Blue Bell Ice Cream Products Tainted with Listeriosis: 3 Confirmed Died in Kansas

On Friday, the FDA issued a customer advisory about certain Blue Bell ice cream products made in Texas. The announcement was issued after several confirmed incidents of Listeriosis in Kansas were related to products made on a single production line at the Blue Bell Creameries plant in Brenham. Today, it was confirmed that the disease claimed 3 lives.

Blue Bell has ceased production and distribution of ice cream products from that line and has been taken out from stores and any other retail outlets but the advisory does not include Blue Bell cups, pints or half gallons.

The affected products include the following items made on the line:Chocolate Chip Country Cookie, Sour Pop Green Apple Bar, Great Divide Bar,Cotton Candy Bar, Vanilla Stick Slices,Scoops, Almond Bar,and No Sugar Added Mooo Bar (regular Mooo Bars are not included).

Customers should not consume these items and should throw away any of these products they may have in their homes.

Three ice cream products from the Brenham production line – Country Cookie, Great Divide and Scoops’ recent laboratory tests indicated the presence of a bacterium that can cause severe illness called Listeria monocytogenes. The company is calling back additional ice cream products that were made on the same production line.
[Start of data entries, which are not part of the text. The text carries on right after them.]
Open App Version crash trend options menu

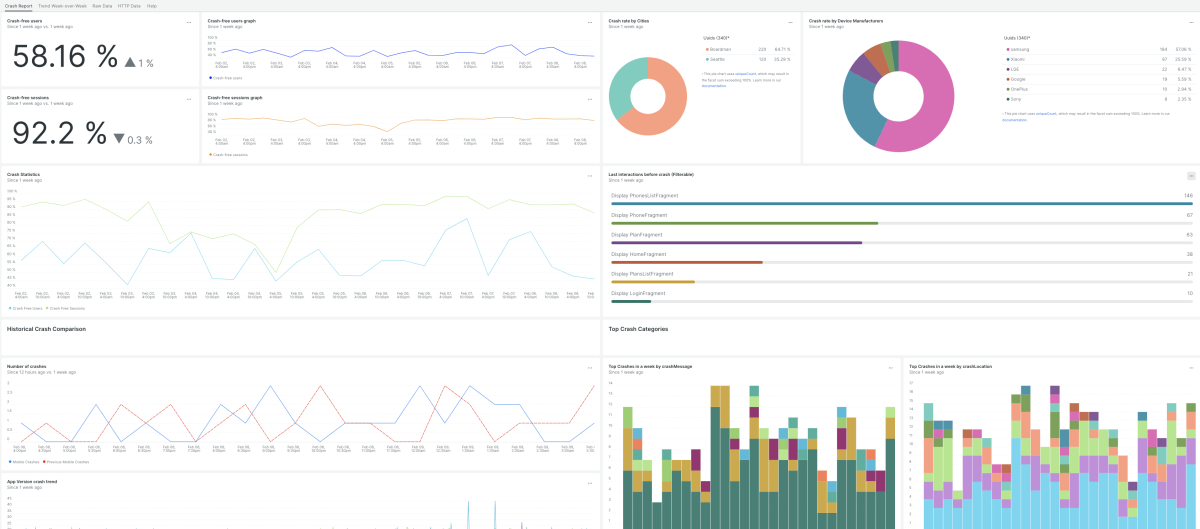(590, 483)
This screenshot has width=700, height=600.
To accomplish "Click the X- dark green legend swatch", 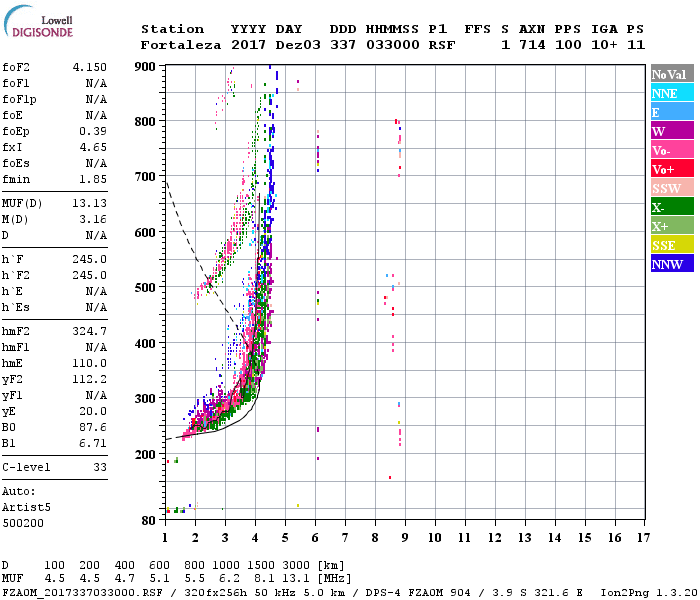I will coord(672,206).
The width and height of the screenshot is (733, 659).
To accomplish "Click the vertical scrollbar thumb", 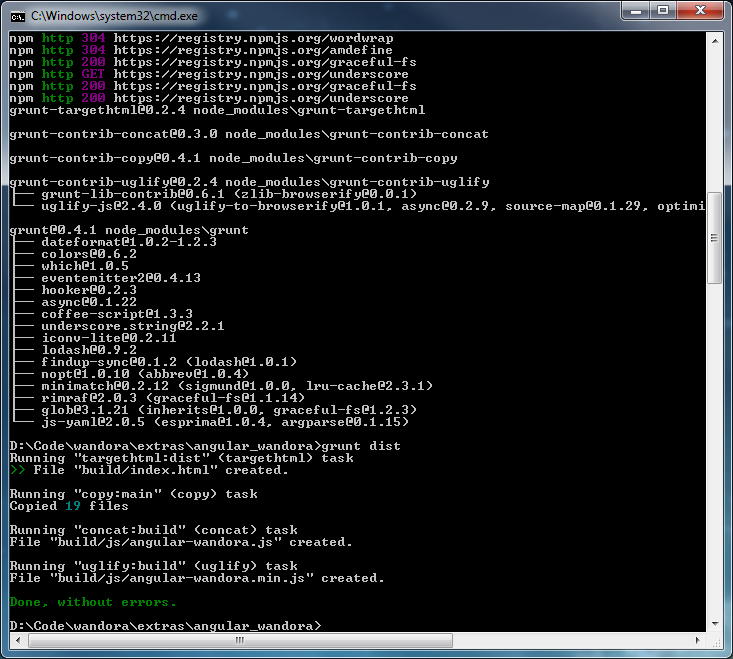I will [715, 238].
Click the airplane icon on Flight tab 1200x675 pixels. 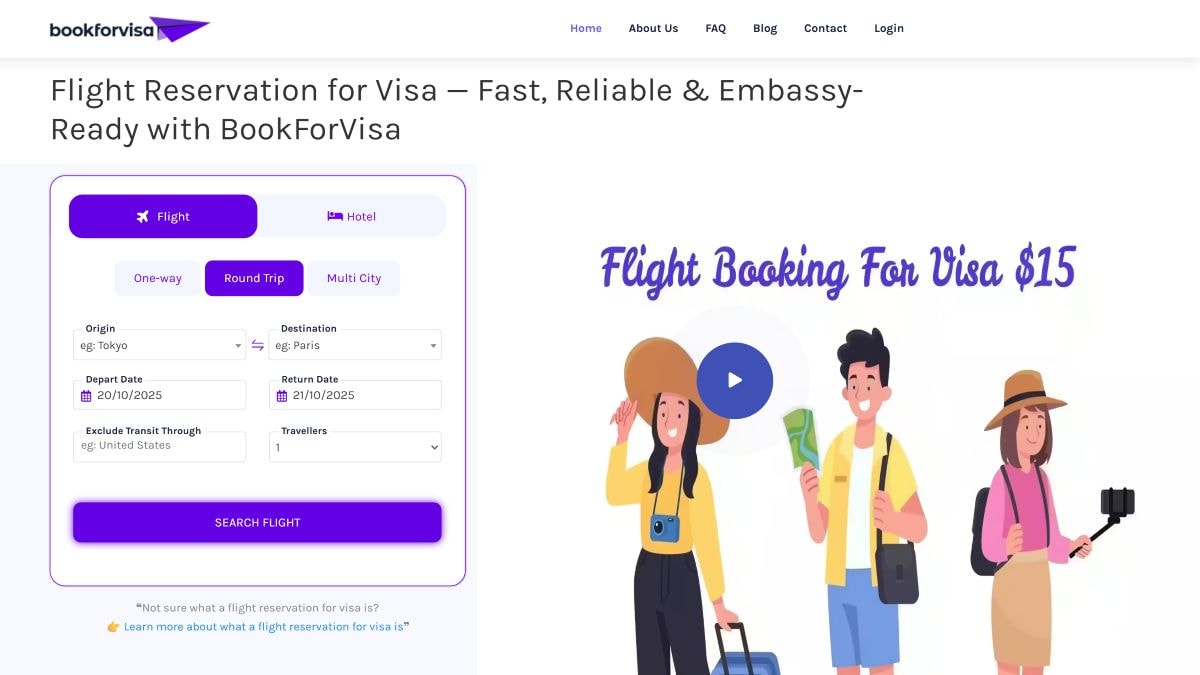143,216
Listeriosis’ symptoms include fever, muscle aches, diarrhea and vomiting. People experiencing these symptoms should directly consult a doctor. Symptoms usually occur 3 to 70 days after exposure. Older people, pregnant women, newborns and people with weakened immune systems most likely to be affected with this disease.

Listeriosis should be reported in Texas. No Texas cases have been reported in connection to any Blue Bell products. In the year 2014, Texas had 19 confirmed incidents of Listeriosis. The state has had two reported cases so far this year.

 

Brenham is where the Blue Bell’s headquarter. It has been licensed in Texas as a frozen dessert manufacturer since 1981, when the state enacted the frozen dessert licensing requirement. These facility types are inspected monthly. No enforcement action has been taken against the facility, and it is operating in compliance with food safety laws.

Texas continually works closely with the FDA and with Blue Bell Creameries to accumulate additional details and ensure the products have been taken out from storm.